- Born: 20 September 1906 Kitakanbara District, Niigata Japan
- Died: 8 February 1984 (aged 77) Kamakura, Kanagawa, Japan
- Occupation: writer
- Writing career
- Genre: haiku poetry

= Tomoji Ishizuka =

Japanese writer (1906–1984)

Tomoji Ishizuka (石塚 友二), known by his pen name written in different kanji (石塚 友二), was a Japanese haiku poet and novelist active during the Shōwa era.

==Early life==
Ishizuka was born in rural Kitakanbara District, Niigata Prefecture. He moved to Tokyo in 1924, and found a job in a bookstore, while hoping to find a break into the literary world. His chance came when a friend introduced him to the famed novelist Yokomitsu Riichi, who agreed to take Ishizuka on as his disciple. However, Ishizuka was interested in poetry as well as prose, and also joined a literary circle organized by Hasegawa Reiyoshi.

==Literary career==
In 1933, Ishizuka contributed haiku verses to the Ashibi literary magazine. Around this time, he went to work for Tenbosha Books as an editor of the essay magazine, Buntai ("Style"). In 1935, he started his own bookstore, called Sara, which enabled him to publish works by Yokomitsu Riichi and Kawabata Yasunari, and the haiku anthologies of Nakamura Kusatao and Ishida Hakyo. He co-founded the haiku magazine, Tsuru ("Crane") in 1937 together with Ishida.

In 1940, Ishizuka succeeded in publishing his own haiku anthology, Hosun Kyojitsu, which brought him to the attention of the haiku world. After the death of Ishida Hakyo in 1969, he took over full control of Tsuru. His other haiku anthologies include Iso Kaze ("Beach Wind"), Kojin ("Light Dust") and Tamanawa-sho.

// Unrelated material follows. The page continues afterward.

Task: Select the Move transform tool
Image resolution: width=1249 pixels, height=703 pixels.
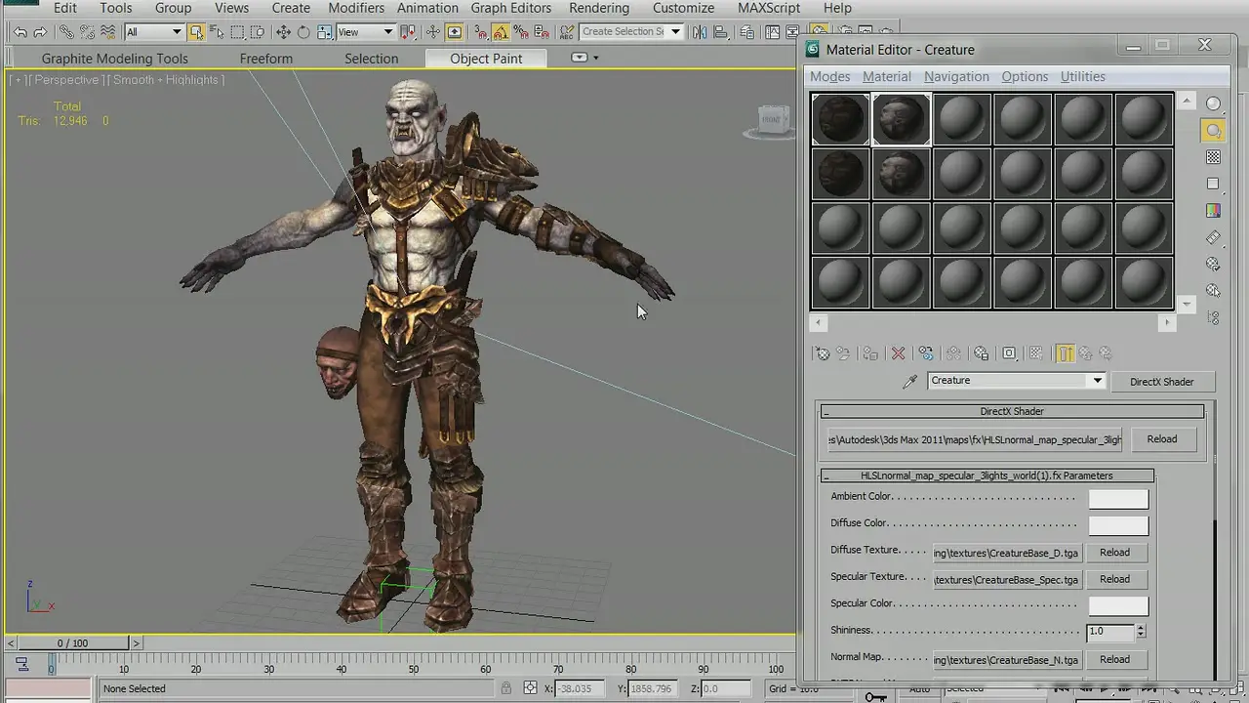Action: coord(283,32)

In 1942, Ishizuka changed from poetry to prose, and published the novel, Matsukaze ("Pine Wind"), serialized in the magazine Bungakukai. His subsequent novels included Seishun ("Youth") and Hashi-mori ("Bridge Guard").

Ishizuka lived in Kamakura, Kanagawa prefecture from 1945 until his death in 1986 at the age of 79. In Kamakura, he was a member of the Nanboku ("North-South") literary circle organized by Atsuko Anzai and (through a recommendation by Kawabata Yasunari) was hired as an editor to the short-lived Kamakura magazine published by Kamakura Bunko.

A memorial stone with one of his haiku is at the temple of Kencho-ji, but his grave is at the Kamakura Reien cemetery.